There was a time when software just WORKED.
A time when the user interface was not being messed with because it was simply a universal agreement. “File”, “Settings”, “Options” or other norms were the rule and it was absolutely intuitive to find where things were.
It is hard to pin where the trouble started, but I think the Windows 8 development team brought in a group of severely brain damaged viewpoints that decided that messing up a perfectly good interface was a good idea. And we all remember how well that worked.
The user community screamed loudly. And the outcries and howls of disdain that resulted forced Microsoft to do an about-face and return the Start key to it’s rightful place.

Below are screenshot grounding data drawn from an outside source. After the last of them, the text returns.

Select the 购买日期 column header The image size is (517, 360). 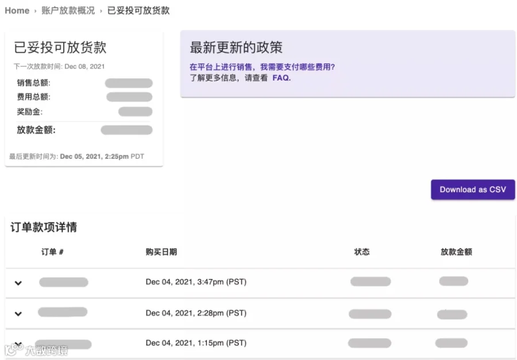click(161, 252)
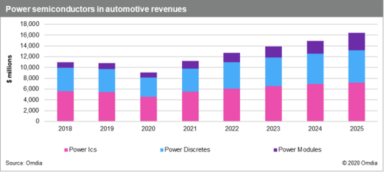The image size is (384, 172).
Task: Click the purple Power Modules legend swatch
Action: tap(275, 150)
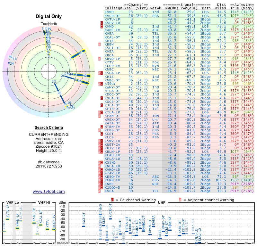Click the NM(dB) column header
257x246 pixels.
point(171,8)
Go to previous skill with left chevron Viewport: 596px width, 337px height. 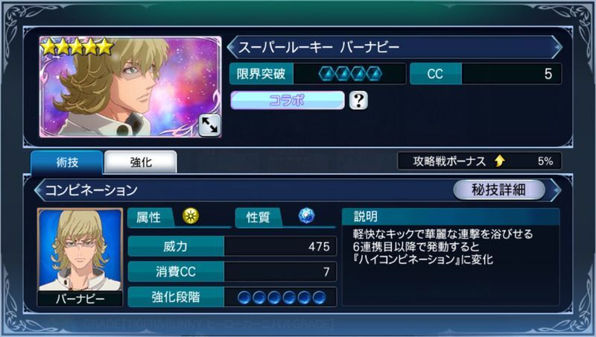pos(39,190)
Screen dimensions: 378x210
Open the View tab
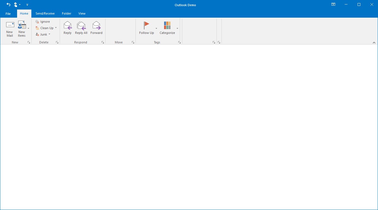pyautogui.click(x=82, y=13)
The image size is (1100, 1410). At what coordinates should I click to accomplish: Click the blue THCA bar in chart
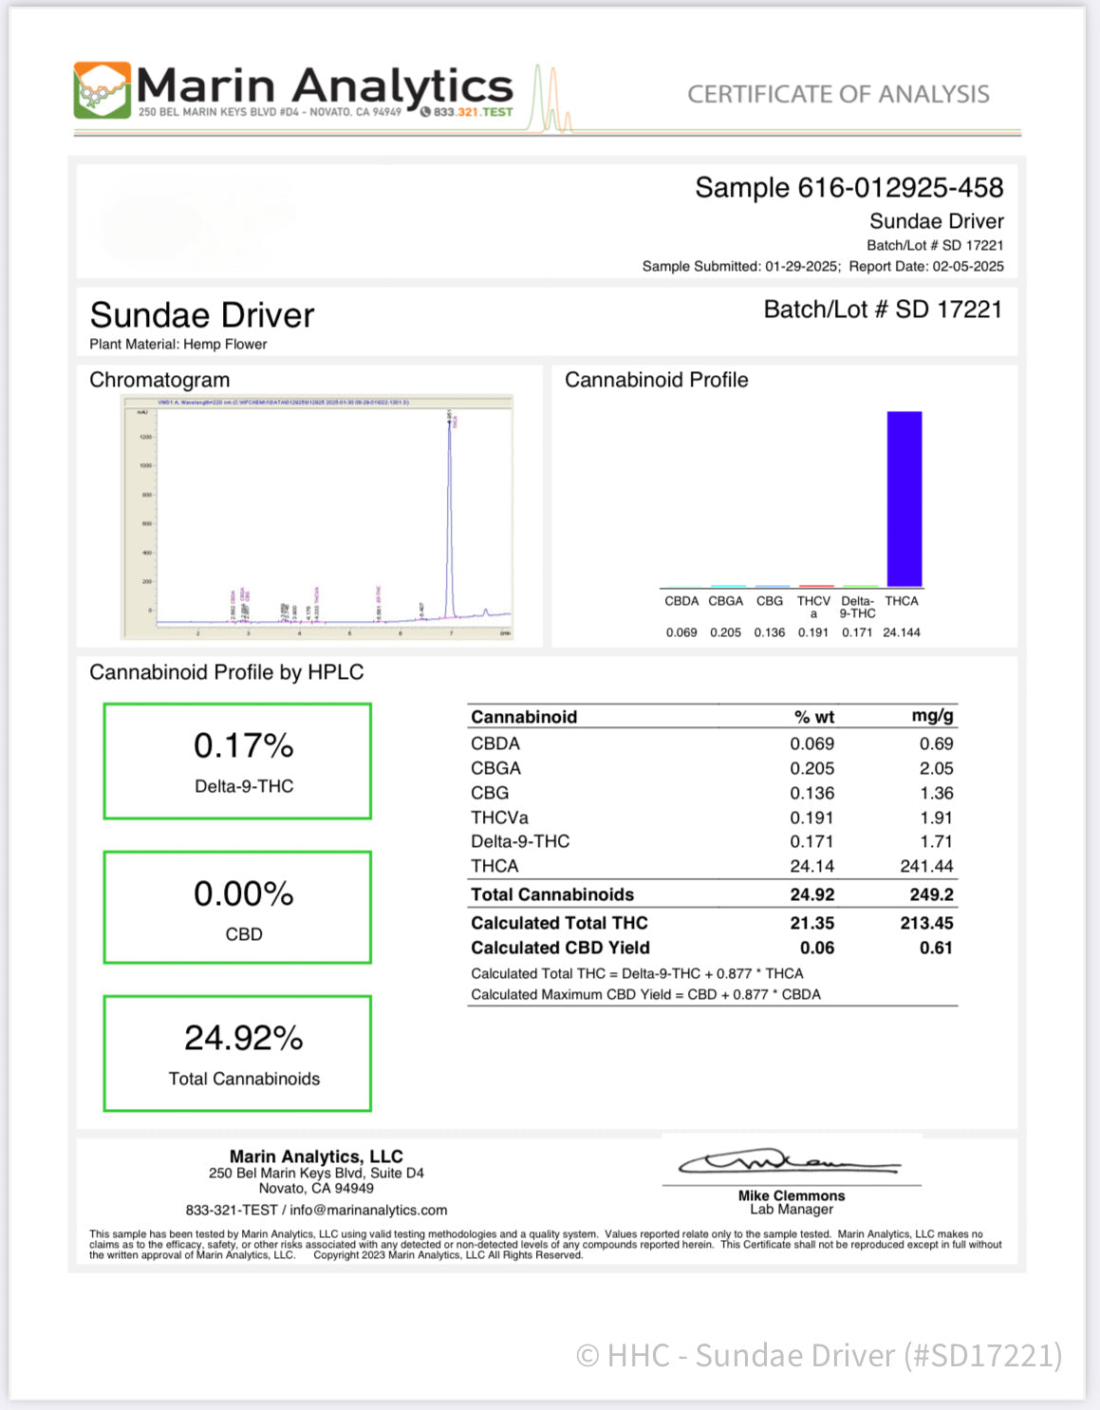point(904,498)
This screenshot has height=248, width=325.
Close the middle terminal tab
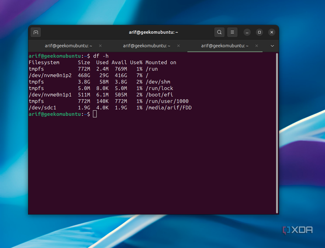(178, 46)
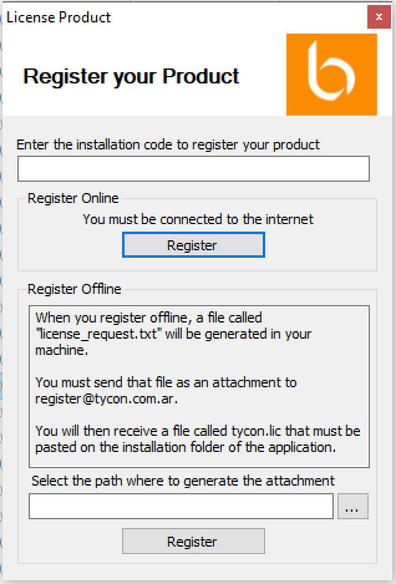
Task: Click the license_request.txt filename text
Action: tap(100, 334)
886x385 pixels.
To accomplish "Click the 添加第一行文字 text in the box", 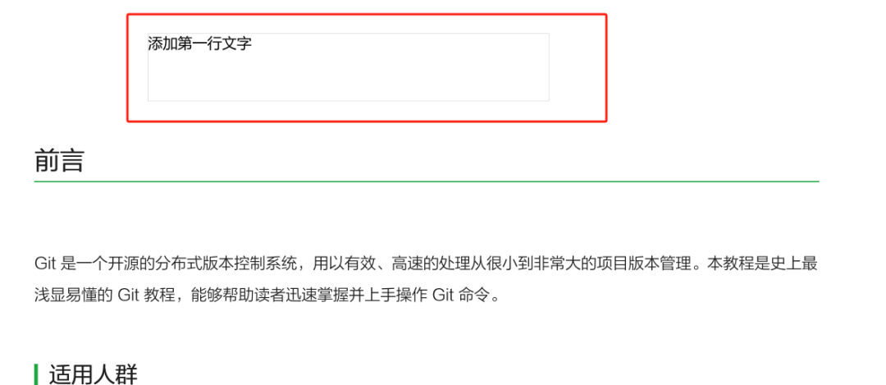I will click(x=200, y=44).
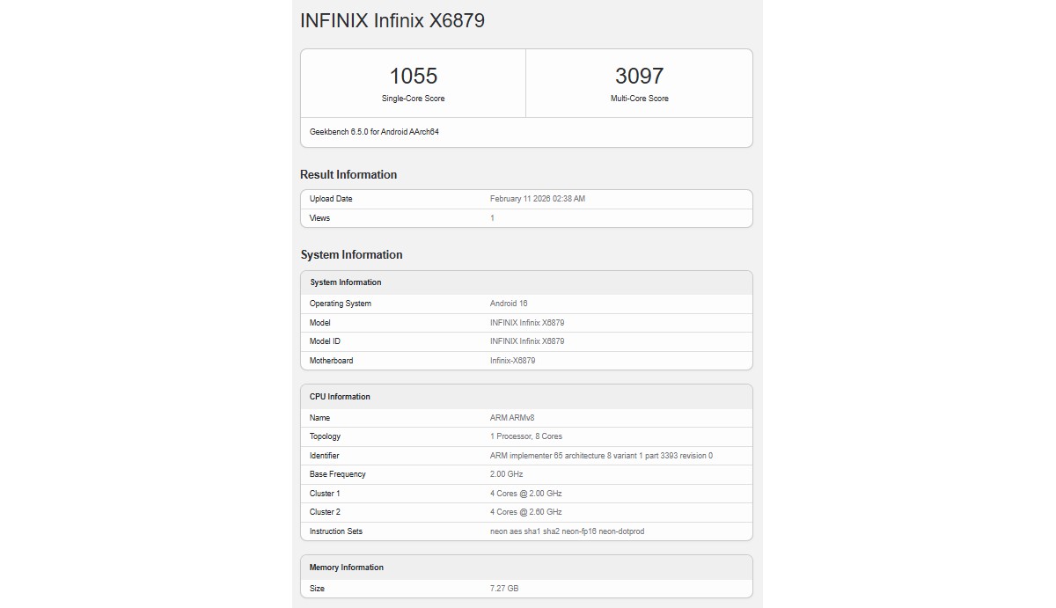Select the Single-Core Score value 1055
The image size is (1056, 608).
coord(414,76)
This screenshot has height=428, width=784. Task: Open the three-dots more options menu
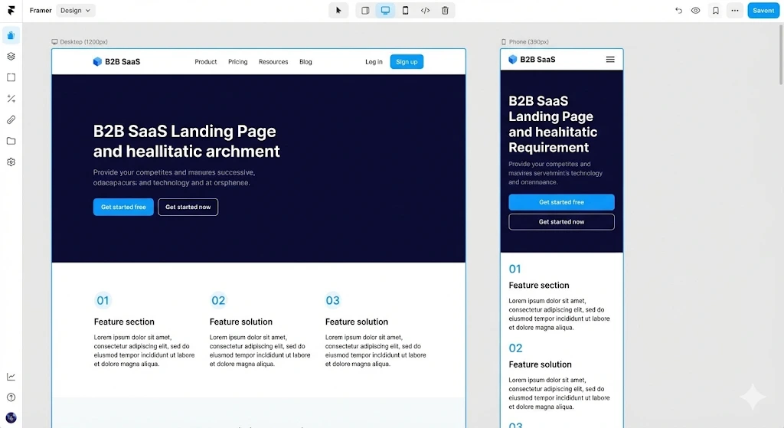[735, 11]
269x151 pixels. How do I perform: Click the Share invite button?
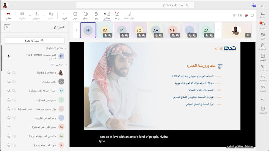[34, 40]
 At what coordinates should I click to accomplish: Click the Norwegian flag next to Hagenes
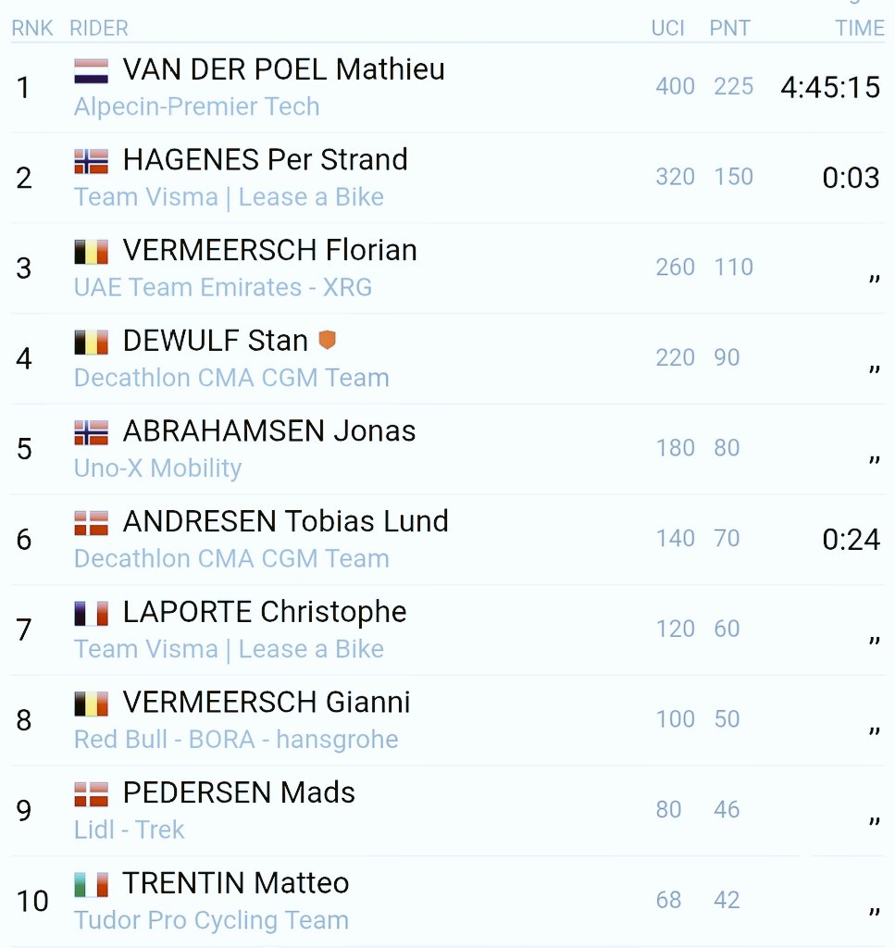[x=92, y=161]
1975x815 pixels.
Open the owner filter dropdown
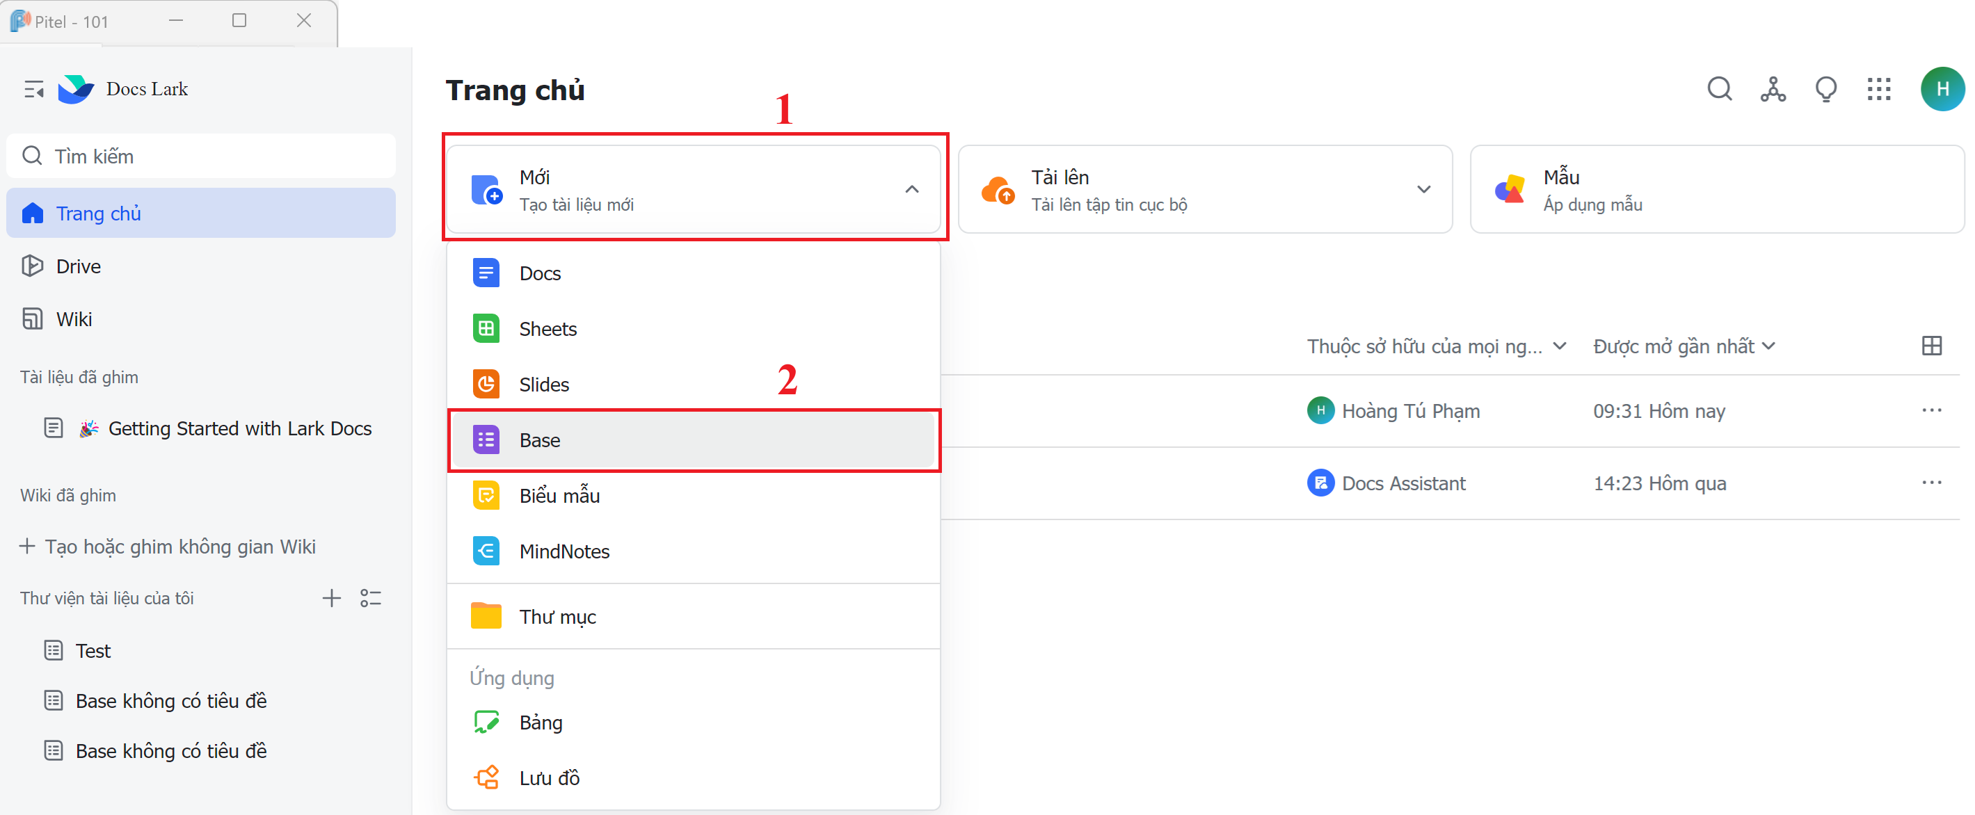click(x=1435, y=347)
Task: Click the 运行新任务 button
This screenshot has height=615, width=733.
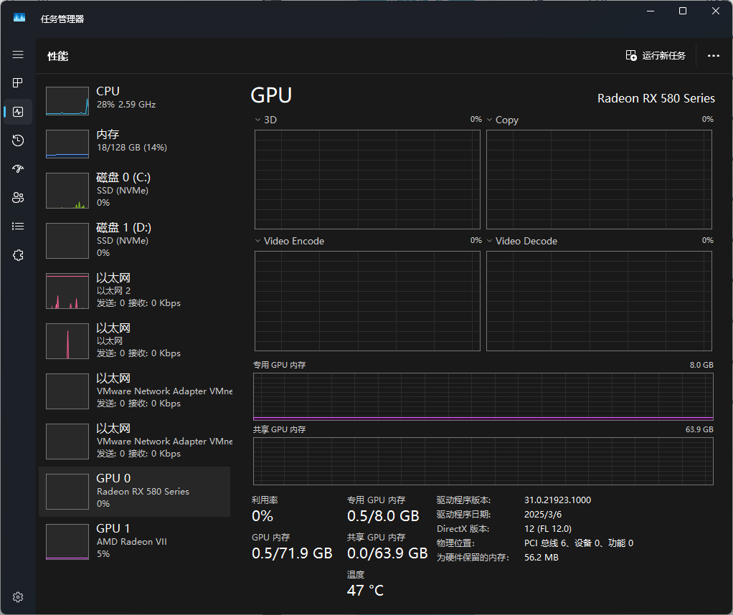Action: click(656, 56)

Microsoft seemed to react with some degree of indignation on their part at those ungrateful end-users who just didn’t see how innovative it was to confuse users with a scheme designed by some obscure professor in academia whose students sat enraptured as he espoused the wonders of confusing menus, double-meanings in language and reversing the universal meanings of simplicity and complexity to thoroughly confuse an audience who had just wanted to use their application.
It’s hard to say what the Management at Microsoft was thinking, but I’d guess some heads rolled when the fire and fury hit home and the rush to fix things with a hop-skip and a tuck and roll past Windows 9 straight on to Windows 10 brought back some measure of normality to the end user experience.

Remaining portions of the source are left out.